Key features to insist on

  • No room rent sub-limit: Policies with sub-limits cap your room rent at a daily figure (say ₹2,000). All other hospital charges — ICU, doctor fees, surgery costs — are then proportionally reduced. In a good hospital, this can mean a ₹6 lakh claim getting settled for ₹2.5 lakh. Choose policies with no room rent sub-limit or one tied to a percentage of sum insured.
  • Co-payment clause: Avoid policies where you bear 10–20% of every claim. These reduce premiums up front but create large out-of-pocket expenses during hospitalization.
  • Pre-existing disease waiting period: Most insurers impose a 2–4 year waiting period before covering pre-existing conditions. Choose the shortest waiting period you can get, especially if you have a known condition.
  • Network hospitals: Check that reputed hospitals in your city (Apollo, Fortis, AIIMS, local government tertiary hospitals) are in the insurer's cashless network.
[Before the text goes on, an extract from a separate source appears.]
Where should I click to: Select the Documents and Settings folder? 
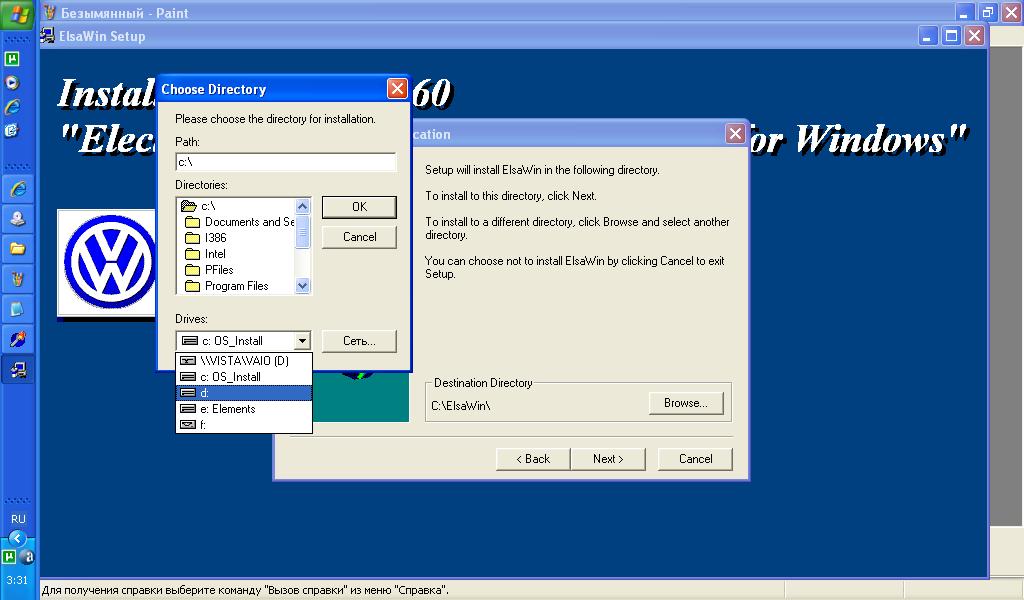249,222
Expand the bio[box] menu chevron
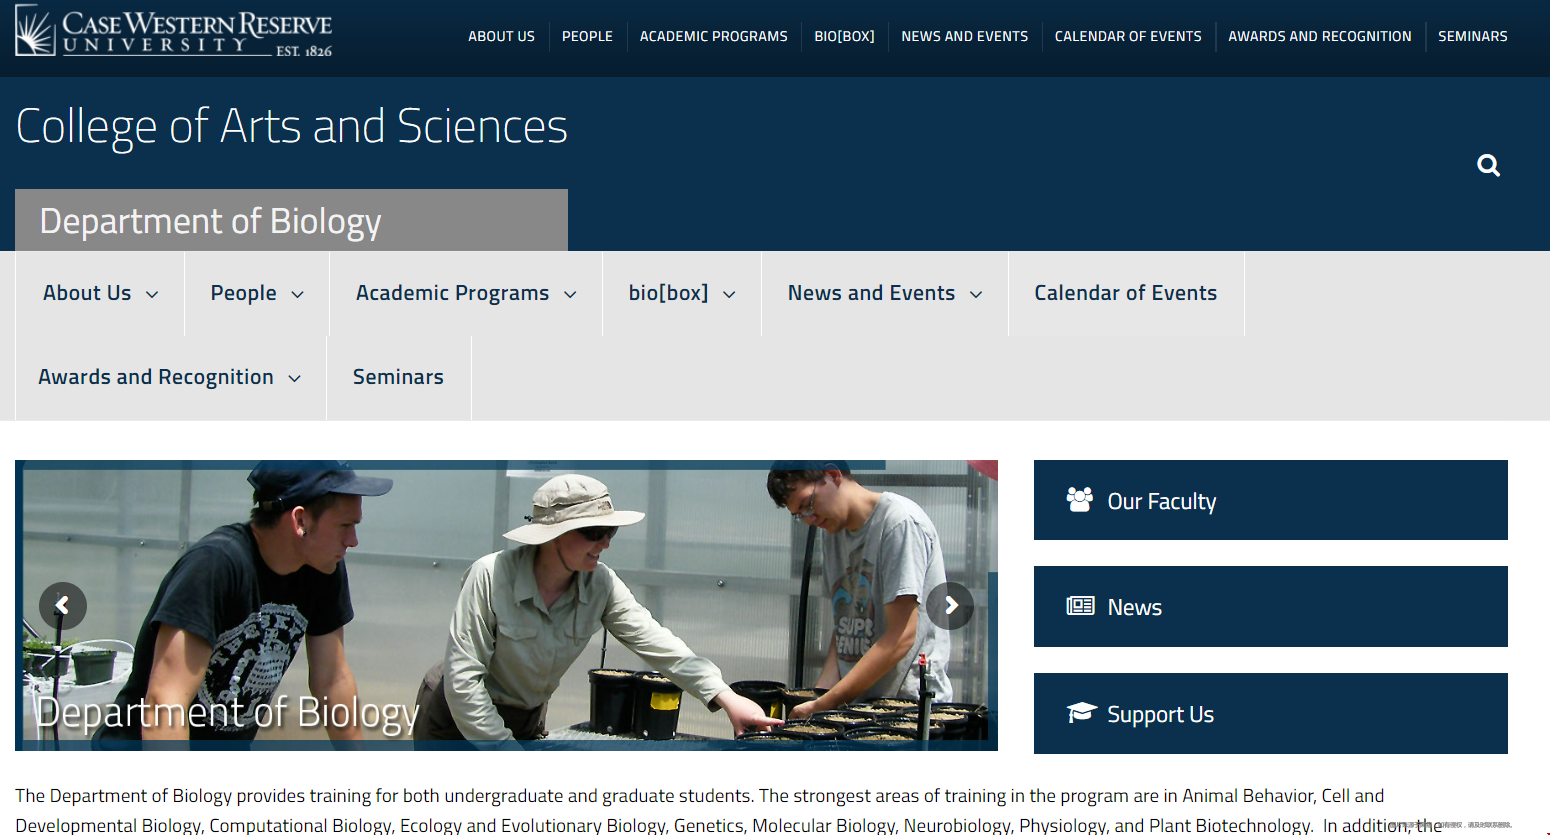Screen dimensions: 1550x835 pyautogui.click(x=729, y=294)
Employer insurance is not enough

Group health plans from employers typically cover ₹3–5 lakh and often do not cover parents. More critically, the coverage vanishes the day you switch jobs — precisely when a career gap might leave you financially stretched. Your employer cover should be treated as a bonus, not a replacement for personal health insurance.

When to buy

Buy health insurance as young as possible. Premiums are lower, no-claim bonuses accumulate, and waiting periods for pre-existing diseases get served while you are healthy. Most insurers offer individual and family floater plans — for a nuclear family, a family floater covering spouse and children is usually more economical than individual plans.